Мать всегда говорила: если тебя что-то гнетет, начни с того, чтобы навести вокруг себя порядок, тебе может показаться, что все и так чисто, все и так убрано, но присмотрись повнимательнее и всегда найдешь какие-нибудь невытертые полки, скопления пыли на шкафах, паутину под обивкой стульев, а если даже вчера последнего паука ты всосал пылесосом, пол блестит от мастики, окна такие чистые, что птицы бьются в них, а грусть тем не менее не отпускает тебя, принимайся за наведение порядка в порядке, даже если бы это свелось к простой перестановке стульев с места на место, перестановке книг на полках, и ты обязательно в конце концов наткнешься на не замеченный тобою ранее островок грязи и обрадуешься ему, верь мне, сынок, если тебя что-нибудь удручает, принимайся за уборку, и тогда ты подготовишь себя к наведению порядка в себе самом. Адам окидывает взором бардак, не знает, с чего начать; ботинки уже кричат «почисть нас», но он не может собраться с духом. Он так долго лежал, что даже соскучился по сидению, присел на табурет и почувствовал перемену. Он знает, что ему надо приняться за работу, но у него не хватает духу, однако он уже начинает ощущать его отсутствие. Ладно, хоть так. Он начинает с уборки мусора. (Выглядит Адам неважно, и, когда он выносит мусор во двор, бомж с мешком собранных по помойкам бутылок принимает его за конкурента: «Вали отседа, сынок, енто моя территория. Без тебя все уже собрано».)

Сердце у него раздулось; за что он ни возьмется, оно давит на него, будто захватывает в теле все новые и новые пространства, обустраивая оккупационные зоны во всех органах: печень, почки, кишечник, легкие превратились сейчас в сердца, в каждом уголке тела гнездится сердце и болит, делая шаг медленным, дыхание неглубоким, лишая аппетита; все внутренности, вместо того чтобы выполнять свои первоначальные функции, пульсируют, а сердце, вместо того чтобы биться, убивается; к черту такое сердце, которое не бьется, как ему положено, а выстукивает ритм безвозвратной потери.
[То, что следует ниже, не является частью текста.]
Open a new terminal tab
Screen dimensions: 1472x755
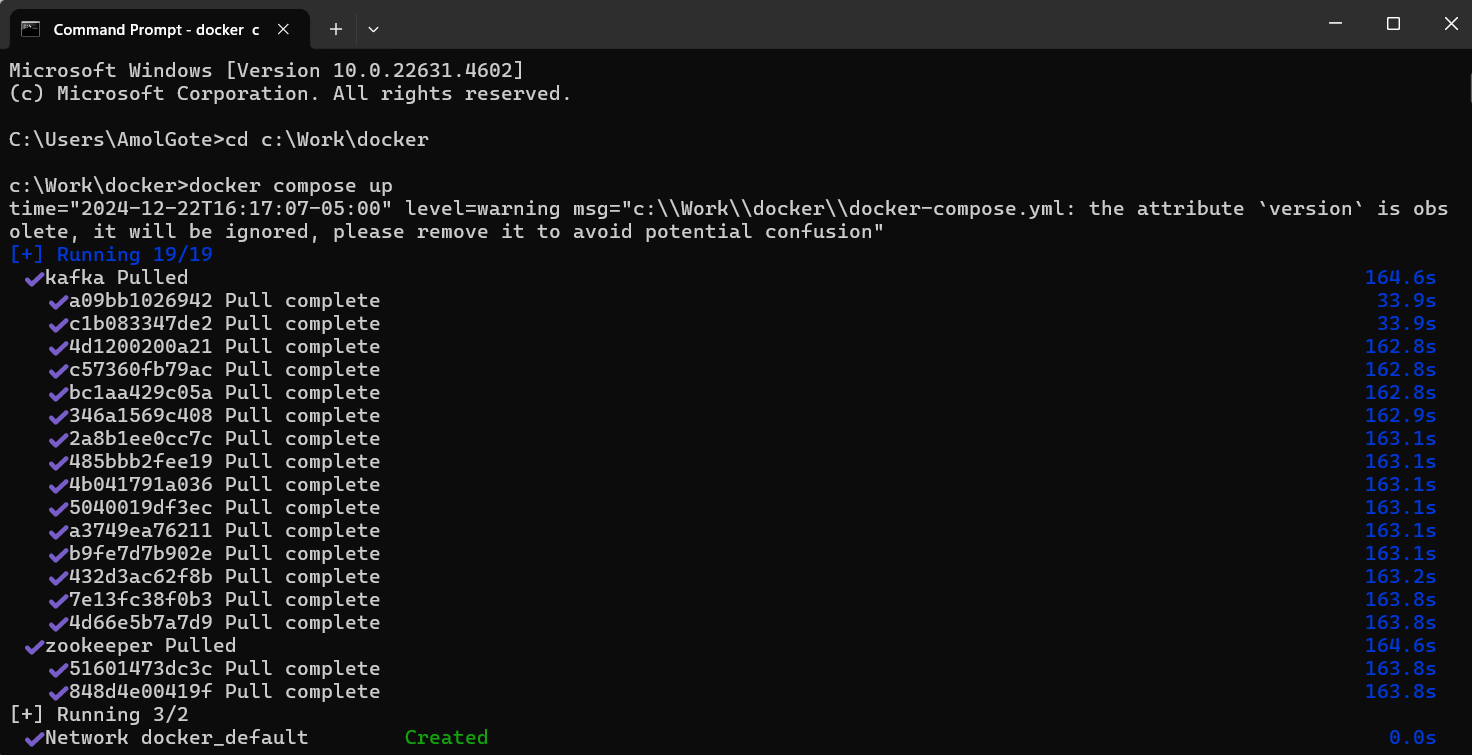click(x=336, y=29)
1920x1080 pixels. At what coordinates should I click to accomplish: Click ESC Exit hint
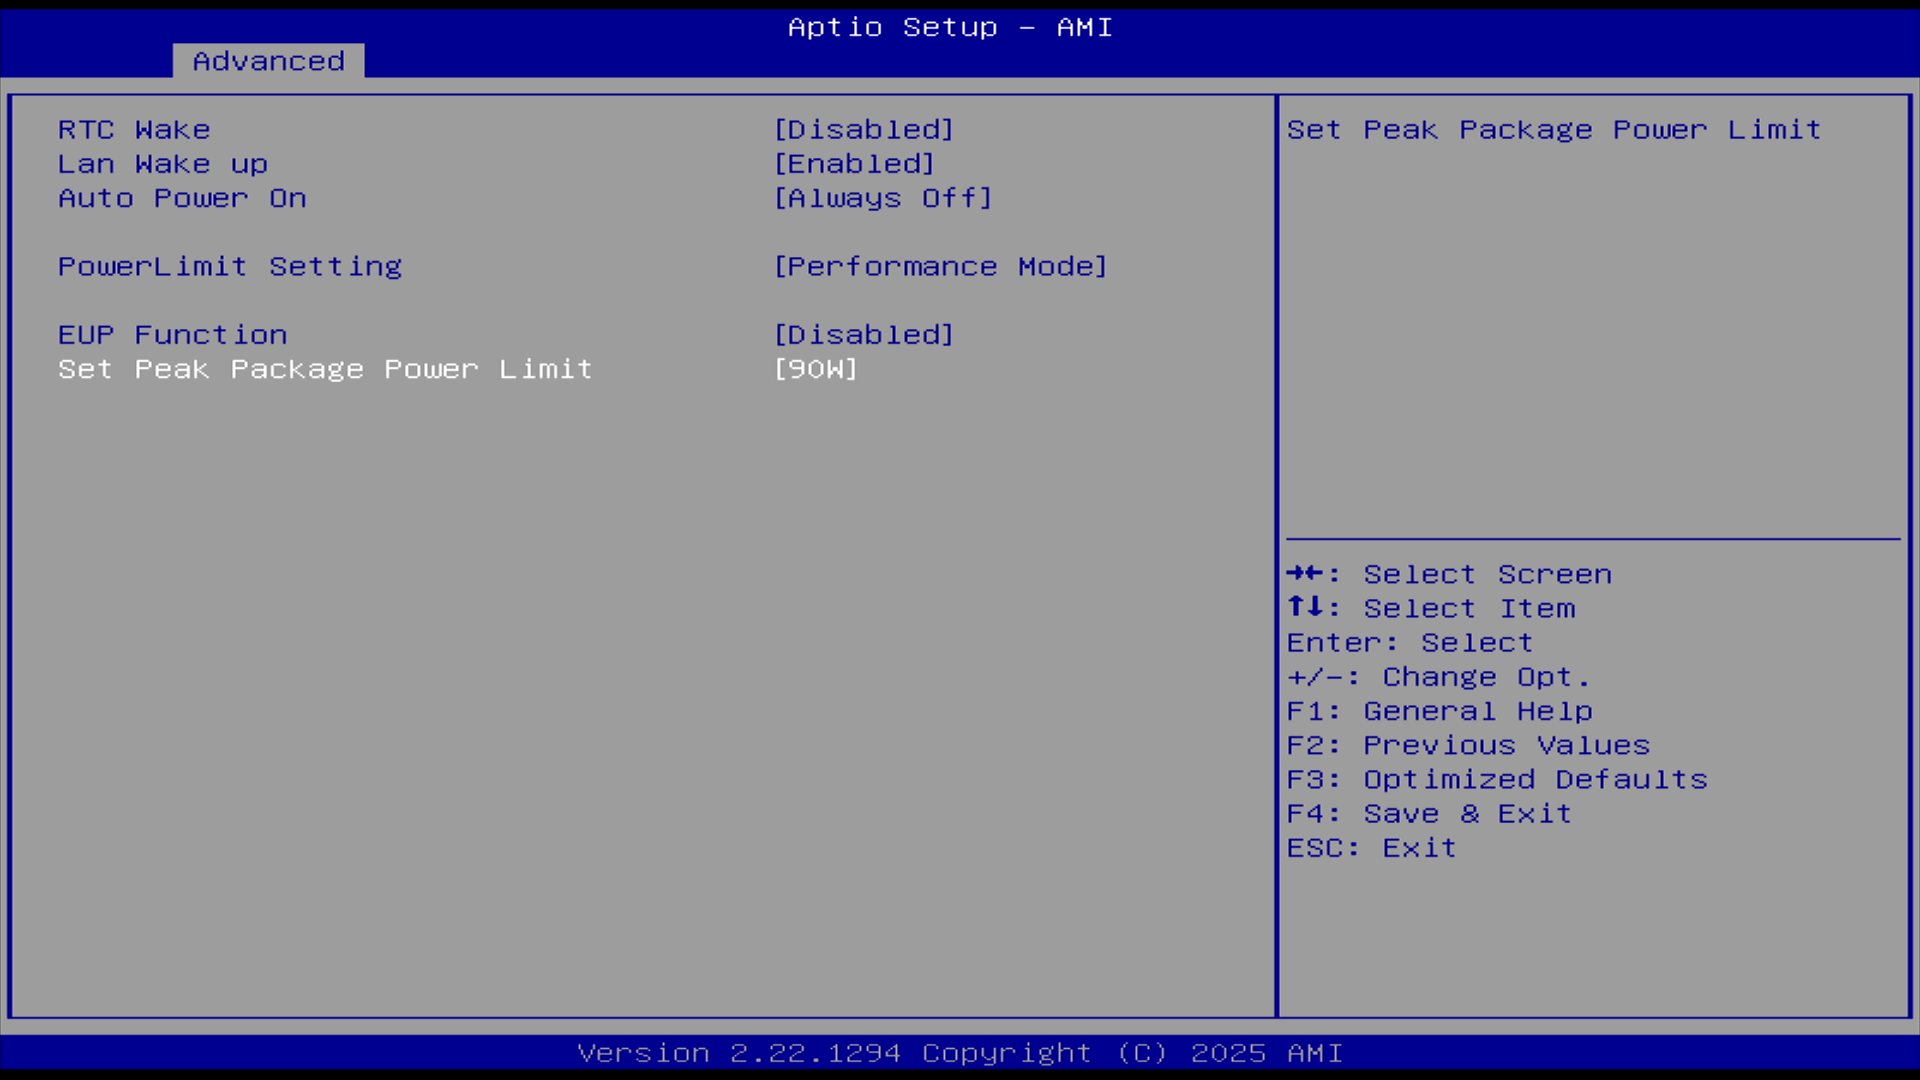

Что-то в нем необратимо сдвинулось, возникло какое-то роковое тектоническое несоответствие, разлом, после которого Адам перестал соответствовать сам себе. Он выходит из себя, чтобы не выйти на поиски Красавчика, но каждая неудачная попытка отвлечься выводит его из равновесия. Как это вынести, как из этого вылезти? У Адама не осталось сил на наведение порядка, он лишь возвращает себе видимость порядка ровно настолько, чтобы смочь выйти из дому (и встретить Красавчика), чтобы снова оказаться (с Красавчиком) среди живых.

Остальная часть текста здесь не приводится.